[DATA PROVIDED — start]
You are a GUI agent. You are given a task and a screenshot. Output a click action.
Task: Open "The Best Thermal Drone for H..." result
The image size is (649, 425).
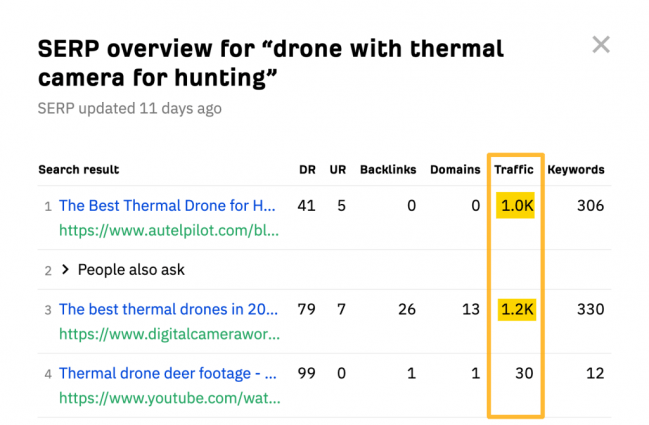coord(167,205)
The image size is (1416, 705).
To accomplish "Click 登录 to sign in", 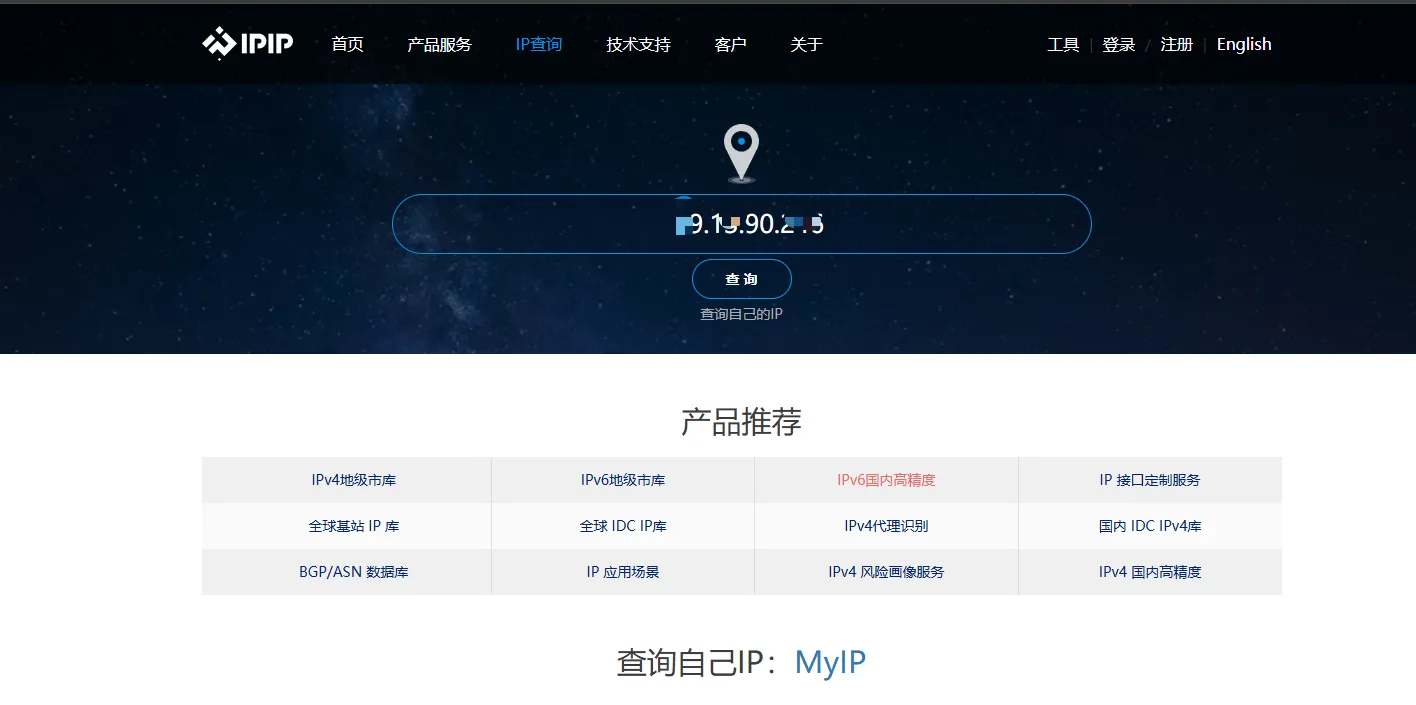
[DATA PROVIDED — finish]
- DESCRIPTION OF THE TASK
Output every entry verbatim. Pictures do not belong in the copy.

- SOLUTION
You are a GUI agent. You are given a task and a screenshot. Output a click action.
Task: Open "The Best Thermal Drone for H..." result
The image size is (649, 425).
coord(167,205)
The image size is (1416, 705).
To accomplish "Click 登录 to sign in", 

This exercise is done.